Stella van Himbergen werkte meer dan vijftien jaar voor een breed scala van bedrijven op het gebied van duurzaamheid, fair trade en circulariteit. Sinds februari versterkt ze het team van Silbersee als nieuwe Manager Duurzaamheid. Tijd voor een kennismaking!

Wat is je achtergrond?
Ik heb fashion design gestudeerd aan de HKU. Vernieuwing stond daar centraal, en in de gaten houden wat zich afspeelt in de maatschappij. Maar het onderwerp duurzaamheid speelde daar in de jaren 90 speelde nog niet.

Na wat omzwervingen in de mode en later de uitgeverswereld, kwam ik in 2005 terecht bij Dutch Design in Development (DDiD). Ik ben er gestart als programmamanager; later werd ik eigenaar. We hielpen lokale bedrijven producten te ontwikkelen voor de Europese markt.

Dat klinkt misschien een beetje kolonialistisch, maar het ging vooral over wederzijdse uitwisseling van kennis. Ik kreeg daar veel met de sociale kant te maken. Het waren vaak fair trade gecertificeerde organisaties die werkten met kleinschalige producentengroepen met bijzondere ambachten. Eigen initiatief, commerciële aanpak en marktgerichtheid werden bevorderd. Geen hulp maar handel dus.

Van daaruit ben ik in 2011 de training ‘Fair & Green Design’ gaan ontwikkelen. Dat was toen nog vrij nieuw. Wat betekent dat, een eerlijk en duurzaam product in dat oerwoud aan keurmerken? Ik ging handelsorganisaties, retailers en ontwerpers helpen hun productassortiment eerlijk en groen te maken.

En toen werd het definitief duurzaamheid?
Vanuit mijn eigen onderneming ging ik verder bij CIRCO. Dat is een programma van het Ministerie van Infrastructuur en Waterstaat om bedrijven in verschillende sectoren te trainen bij het opzetten van een circulair bedrijfsmodel. 

We organiseerden trainingen in circulair ondernemen volgens de CIRCO-ontwerpmethodiek. Als trainer en adviseur heb ik talloze bedrijven begeleid in het circulair maken van hun processen. Het is mooi om te zien als je ondernemers hebt kunnen bewegen in de richting van een circulair denkpatroon.

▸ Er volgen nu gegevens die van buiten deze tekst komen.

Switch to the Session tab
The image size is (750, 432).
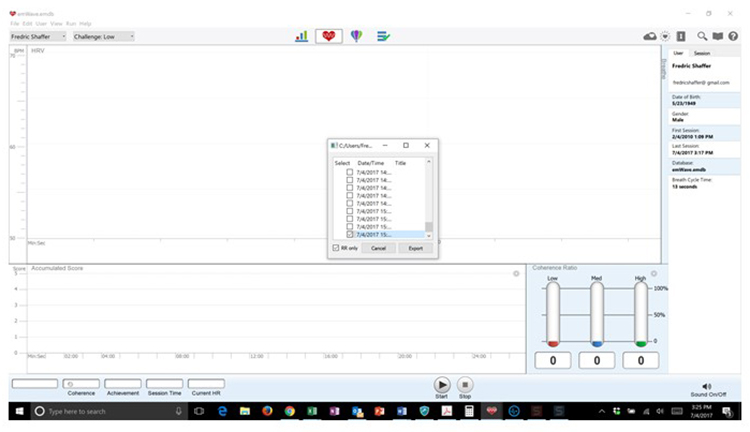point(702,53)

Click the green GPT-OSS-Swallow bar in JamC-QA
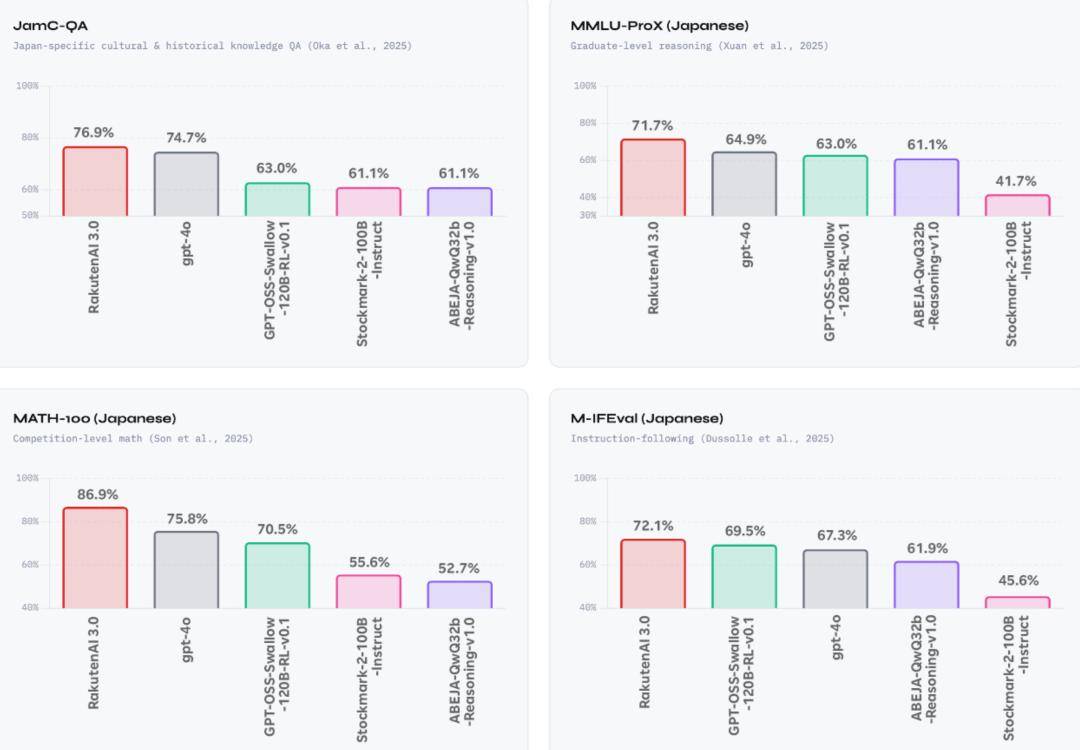277,200
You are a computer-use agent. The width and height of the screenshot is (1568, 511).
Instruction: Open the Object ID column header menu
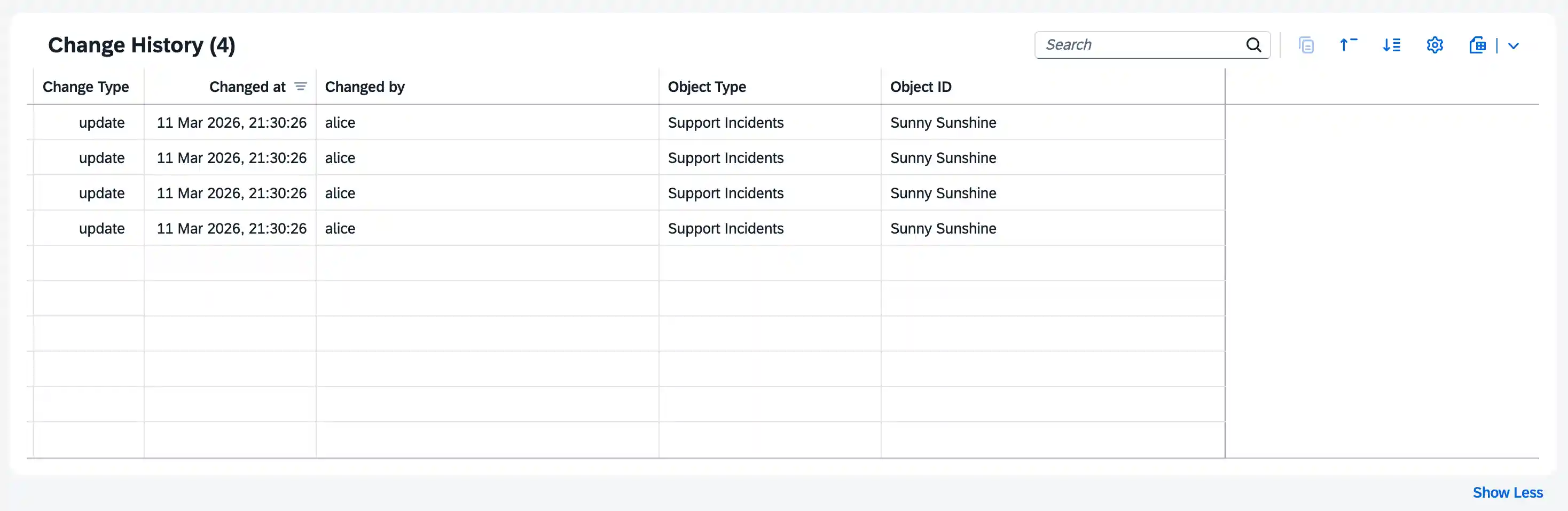(920, 87)
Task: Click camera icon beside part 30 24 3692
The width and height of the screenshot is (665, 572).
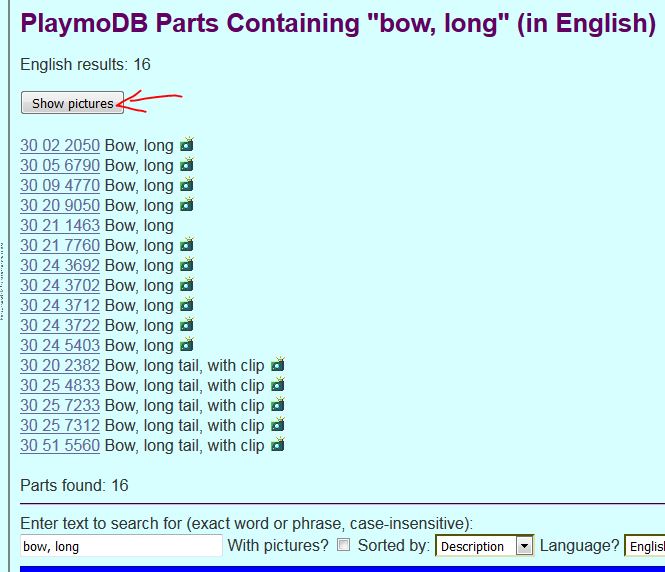Action: pyautogui.click(x=186, y=265)
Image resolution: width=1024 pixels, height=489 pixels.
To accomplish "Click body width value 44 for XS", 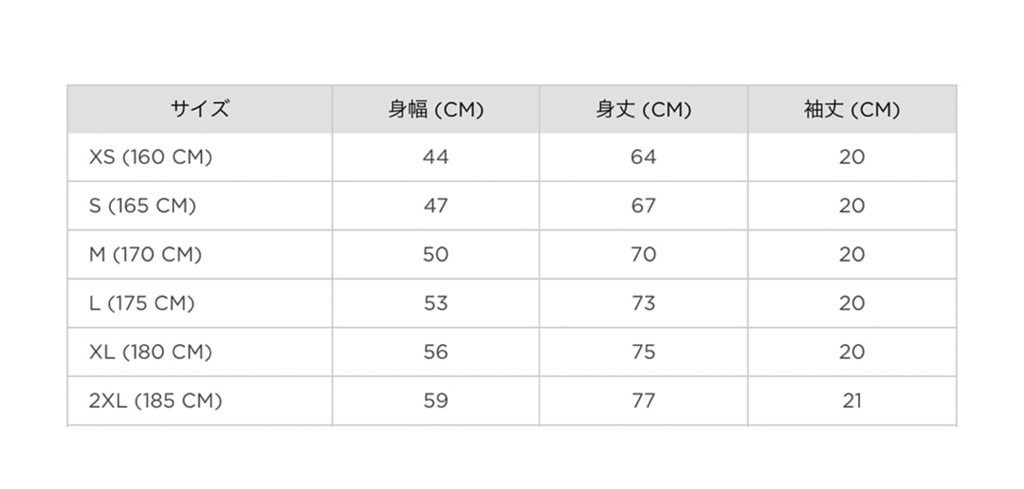I will 436,157.
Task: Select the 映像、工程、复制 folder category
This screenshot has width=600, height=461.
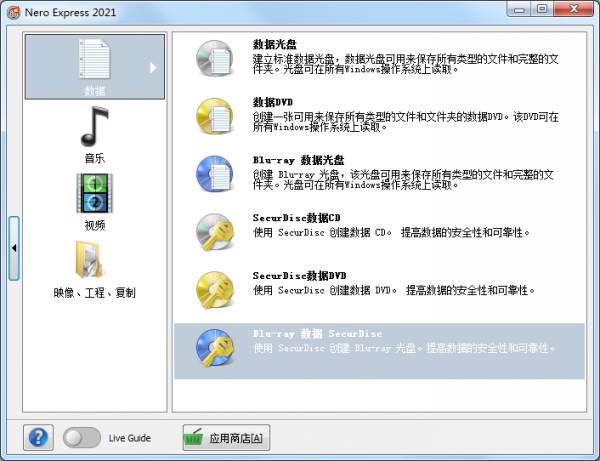Action: (x=94, y=268)
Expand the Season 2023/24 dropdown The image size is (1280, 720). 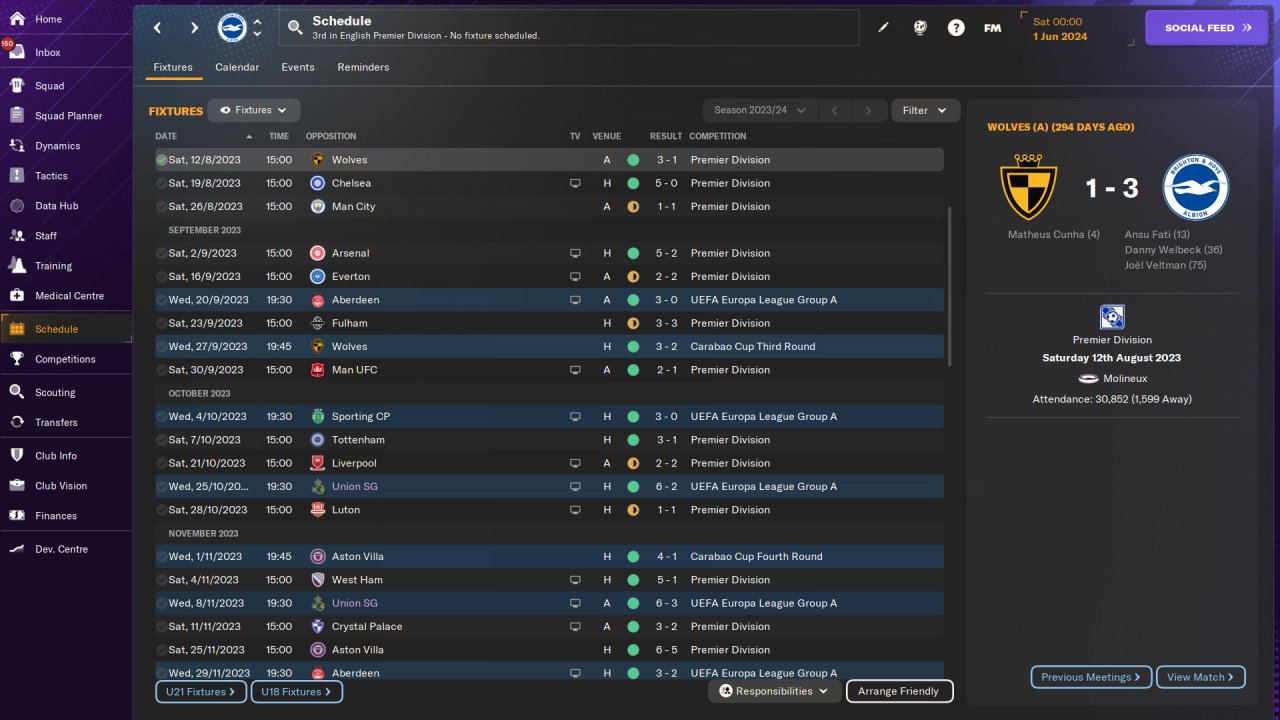(760, 110)
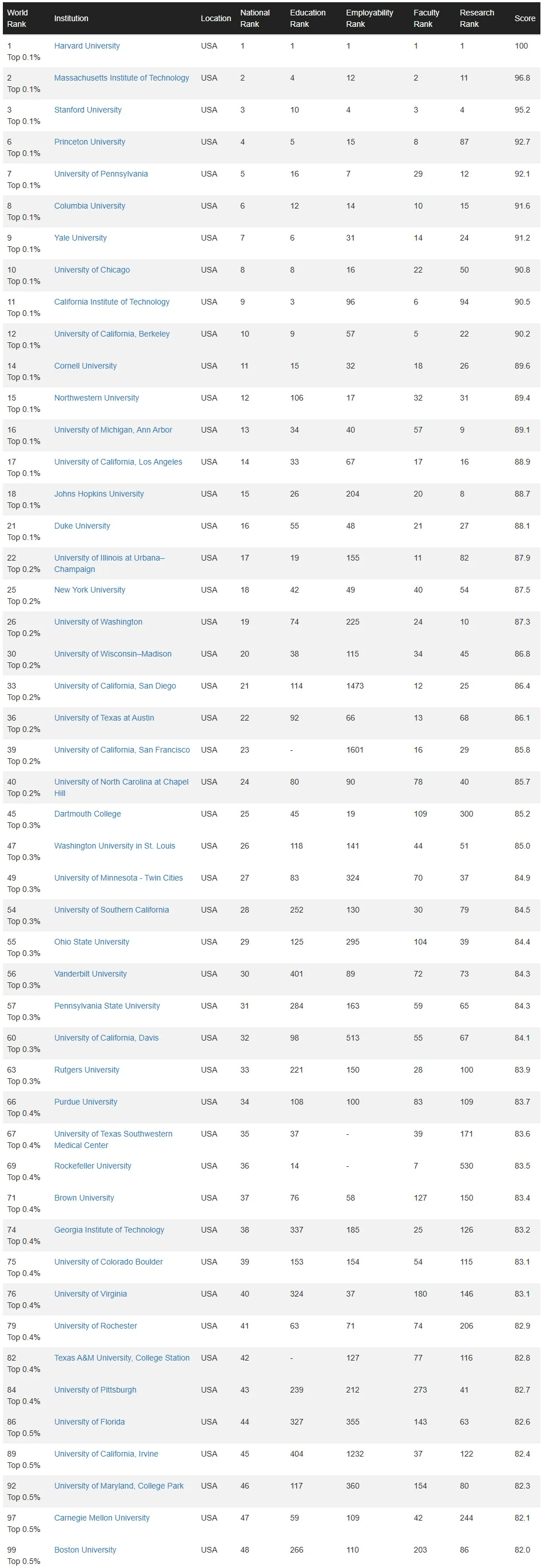Open the Harvard University link
The image size is (545, 1568).
point(86,46)
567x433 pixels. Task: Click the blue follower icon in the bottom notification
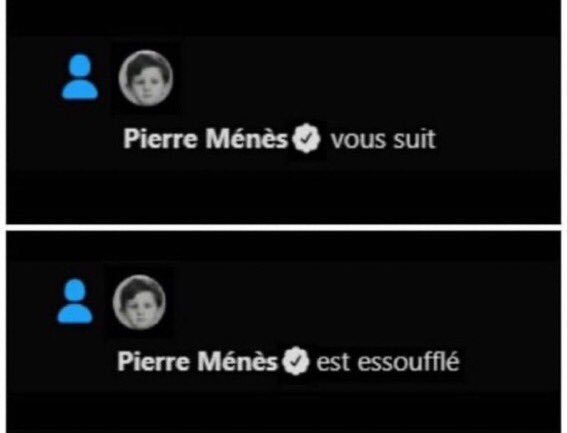tap(75, 301)
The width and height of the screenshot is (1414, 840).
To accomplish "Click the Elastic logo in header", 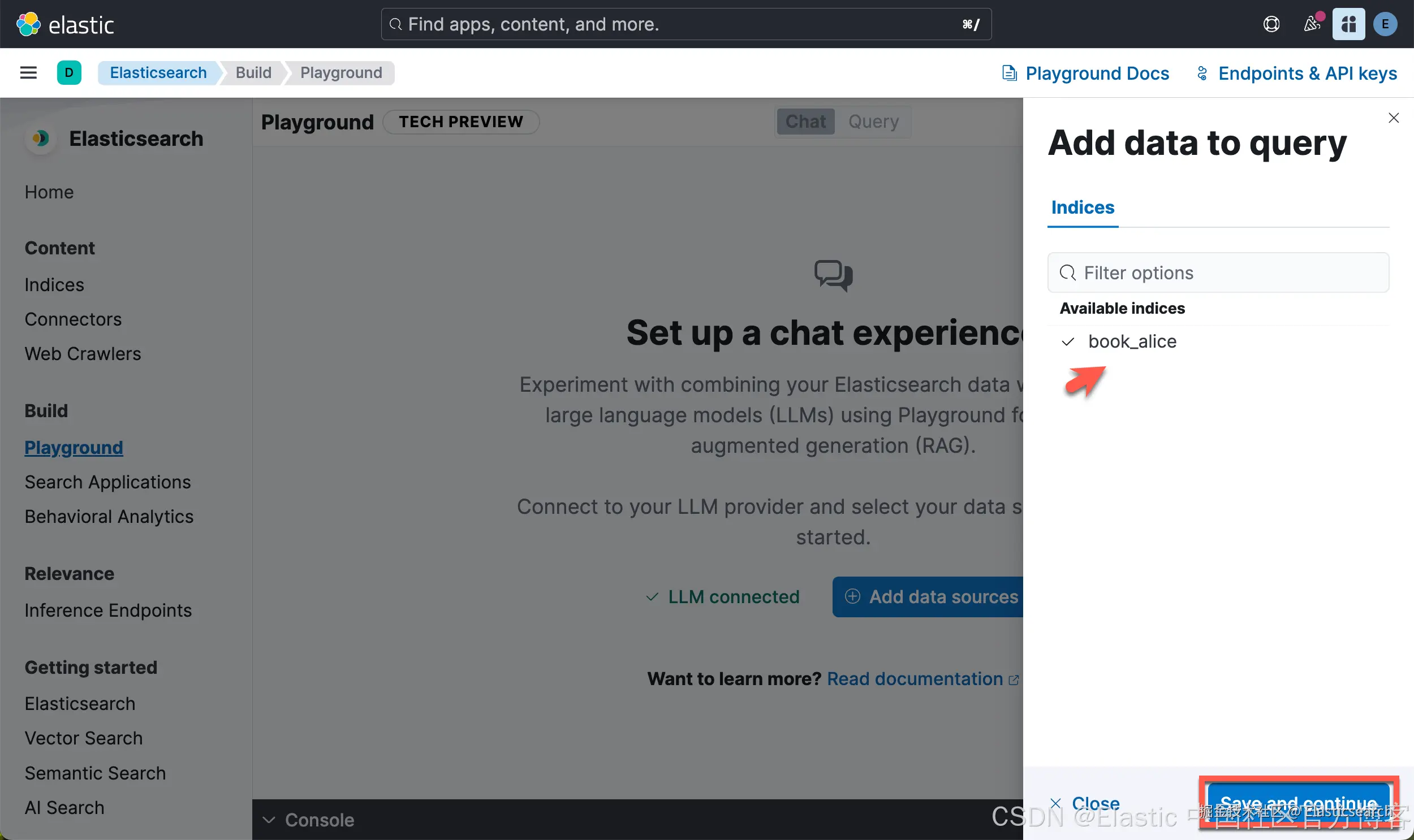I will click(x=64, y=24).
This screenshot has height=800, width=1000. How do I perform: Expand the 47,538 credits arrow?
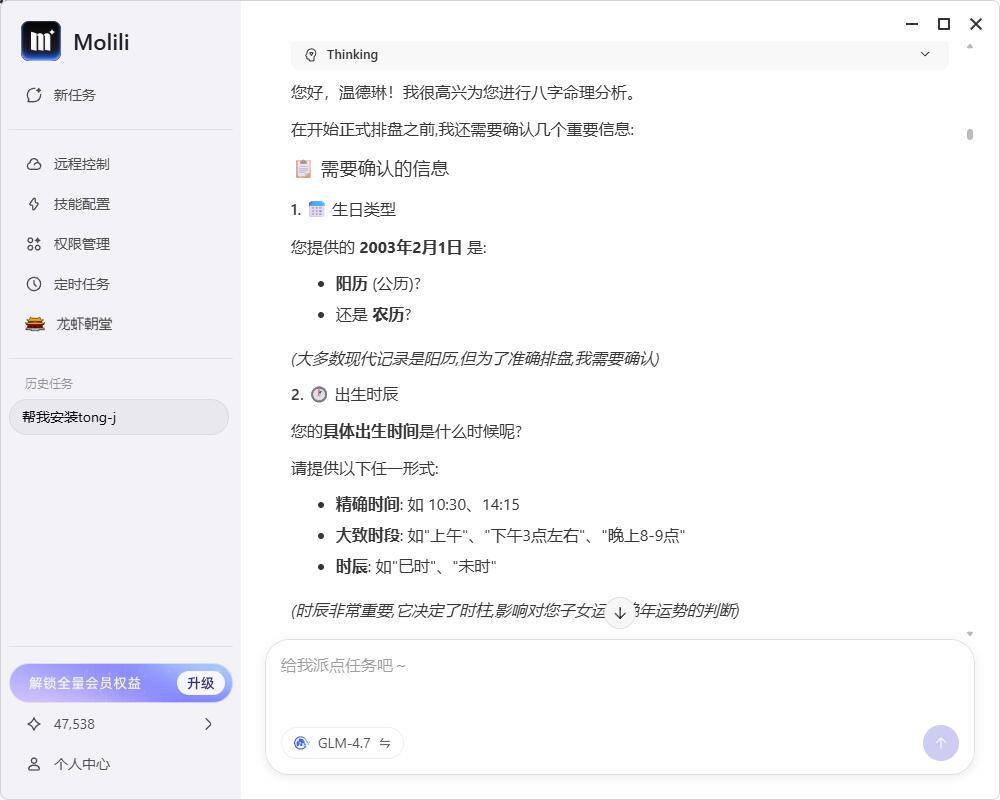tap(208, 724)
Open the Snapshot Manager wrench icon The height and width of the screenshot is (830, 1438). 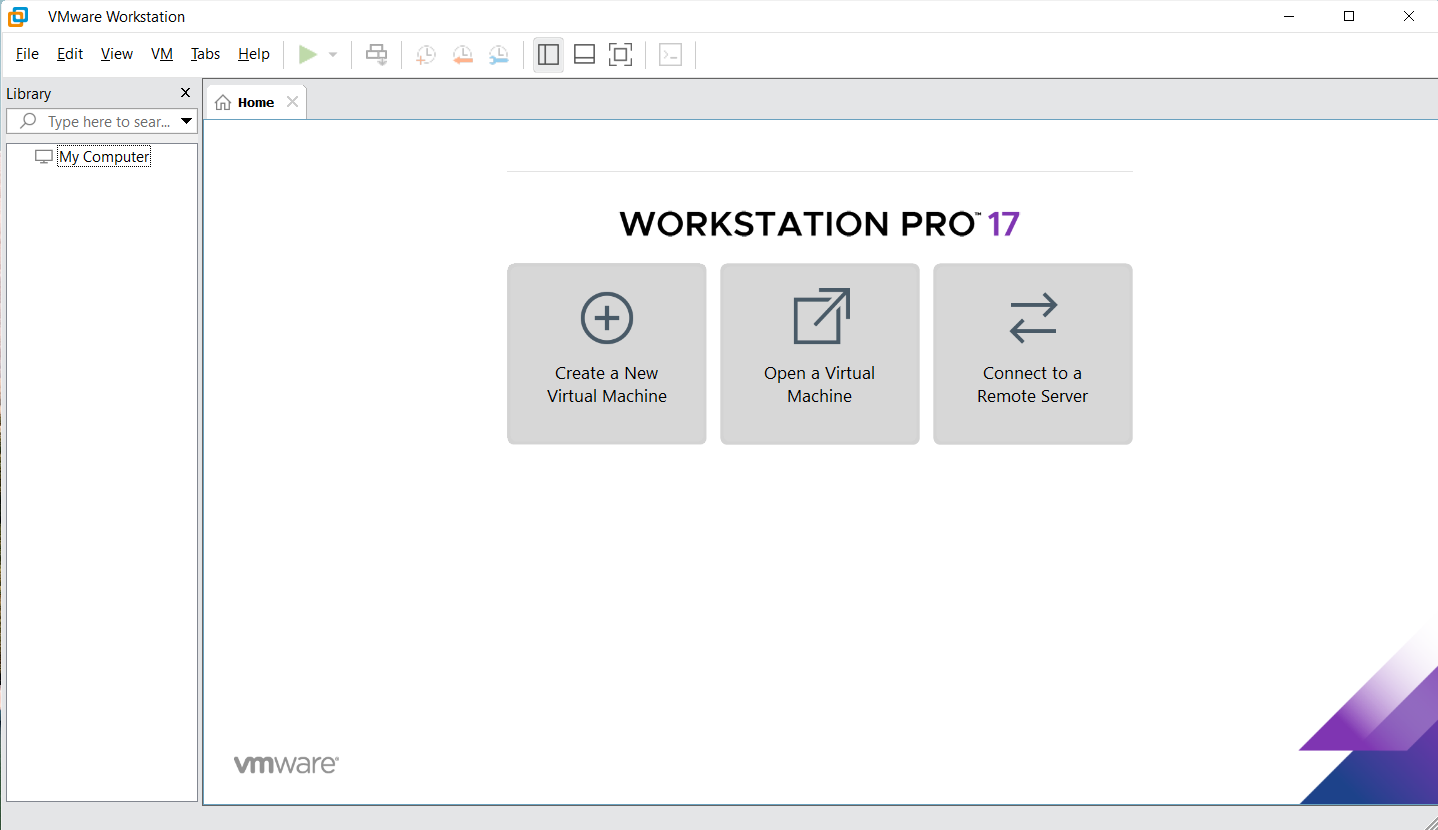point(498,55)
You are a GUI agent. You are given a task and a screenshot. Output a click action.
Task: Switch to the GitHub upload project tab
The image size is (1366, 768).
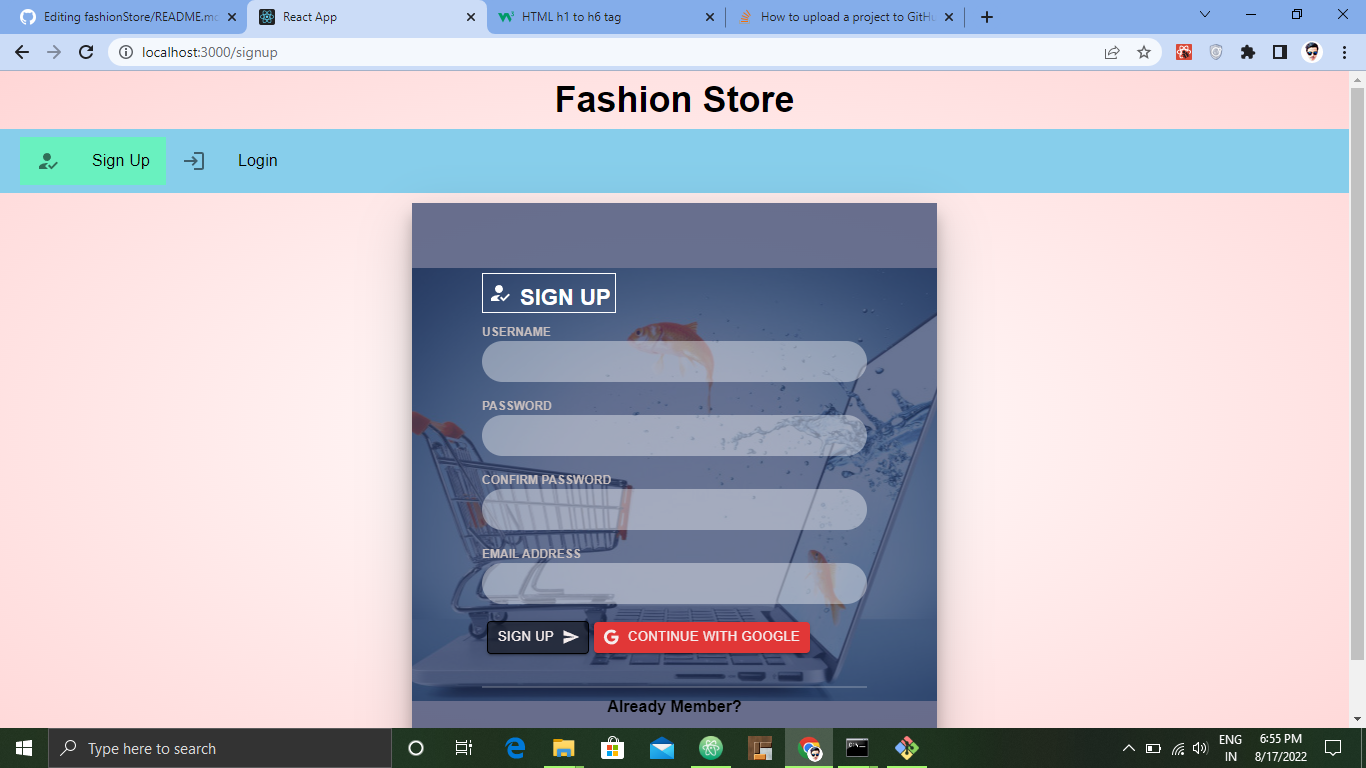840,16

Toch maakte je de overgang naar de culturele sector en kwam je bij Silbersee terecht?
Ik wist dat mijn opdracht bij CIRCO na vijf jaar zou stoppen. Toen zag ik de vacature van Silbersee. Ik vond het interessant dat ook een productiehuis voor opera en muziektheater duurzaamheid hoog op de agenda had staan. Ik werd ook aangetrokken door de tekst: ‘onorthodox, avontuurlijk, caleidoscopisch’. Dat sprak mijn artistieke roots aan.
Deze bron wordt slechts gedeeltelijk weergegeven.